Abstract

To determine the disease-free survival (DFS), disease-specific survival (DSS), and recurrence in patients who underwent laparoscopic low anterior rectal resection with total mesorectal excision (TME) with either high or low ligation of the inferior mesenteric artery (IMA). The level of IMA ligation during anterior rectal resection with TME is still a matter of debate, especially in terms of oncological adequacy. Between June 2014 and December 2016, patients scheduled to undergo elective laparoscopic low anterior resection (LAR) and TME in 6 Italian nonacademic hospitals were randomized into 2 groups in the HIGHLOW Trial (ClinicalTrials.gov Identifier: NCT02153801) according to the level of IMA ligation: high ligation (HL) versus low ligation (LL). DFS, DSS, and recurrence were inquired. Recurrence was determined at 3, 6, 9, and 12 months and every 6 months thereafter. Patients and tumor characteristics as well as surgical outcomes were analyzed to identify risk factors for recurrence.
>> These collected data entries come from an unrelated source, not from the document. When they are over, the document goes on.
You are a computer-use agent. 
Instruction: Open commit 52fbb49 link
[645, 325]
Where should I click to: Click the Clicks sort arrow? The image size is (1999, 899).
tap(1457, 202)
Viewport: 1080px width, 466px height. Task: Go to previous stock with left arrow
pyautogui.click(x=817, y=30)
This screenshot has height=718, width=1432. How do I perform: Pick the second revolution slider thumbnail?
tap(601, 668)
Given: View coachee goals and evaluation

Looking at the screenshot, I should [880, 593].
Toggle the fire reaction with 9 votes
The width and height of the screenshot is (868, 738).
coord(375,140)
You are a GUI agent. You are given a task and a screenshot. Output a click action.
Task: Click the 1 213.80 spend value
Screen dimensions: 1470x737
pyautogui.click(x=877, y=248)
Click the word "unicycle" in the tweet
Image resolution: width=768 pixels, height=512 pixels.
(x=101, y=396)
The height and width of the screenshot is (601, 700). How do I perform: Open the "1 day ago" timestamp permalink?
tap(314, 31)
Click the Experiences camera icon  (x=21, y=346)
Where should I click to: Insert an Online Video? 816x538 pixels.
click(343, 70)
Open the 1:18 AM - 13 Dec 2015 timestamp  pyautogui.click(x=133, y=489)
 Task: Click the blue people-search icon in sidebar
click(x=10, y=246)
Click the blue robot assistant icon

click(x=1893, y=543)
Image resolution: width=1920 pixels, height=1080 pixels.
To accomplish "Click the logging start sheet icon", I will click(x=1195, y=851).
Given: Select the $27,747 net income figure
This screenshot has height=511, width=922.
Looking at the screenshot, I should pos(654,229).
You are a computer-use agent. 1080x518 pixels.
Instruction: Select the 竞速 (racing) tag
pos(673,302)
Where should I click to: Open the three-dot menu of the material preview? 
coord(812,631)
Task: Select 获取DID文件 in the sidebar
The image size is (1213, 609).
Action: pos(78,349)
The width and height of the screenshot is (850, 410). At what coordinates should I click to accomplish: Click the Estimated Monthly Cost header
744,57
One hundred ninety-six patients from the HIGHLOW trial were analyzed. Median follow-up for DFS was 40.6 (interquartile range [IQR], 6-64.7) and 40 (IQR, 7.6-67.8), while median follow-up for DSS was 41.2 (IQR, 10.7-64.7) and 42.7 (IQR, 6-67.6) in the HL and LL groups, respectively. The 3-year DFS rate of HL and LL patients was 82.2% and 82.1% (P = 0.874), respectively. The 3-year DSS for HL and LL patients was 92.1% and 93.4% (P = 0.897), respectively. There was no statistically significant difference in the local recurrence rate (2% HL vs 2.1% LL), in the regional recurrence rate (3% HL vs 2.1% LL), and in the distant recurrence rate (12.9% HL vs 13.7% LL). Multivariate analysis found conversion to open surgery (hazard ratio [HR], 3.68; P = 0.001) and higher stage of disease (HR, 7.73; P < 0.001) to be significant determinant for DFS. The level of inferior mesenteric artery ligation during LAR and TME for rectal cancer does not affect DFS, DSS, and recurrence.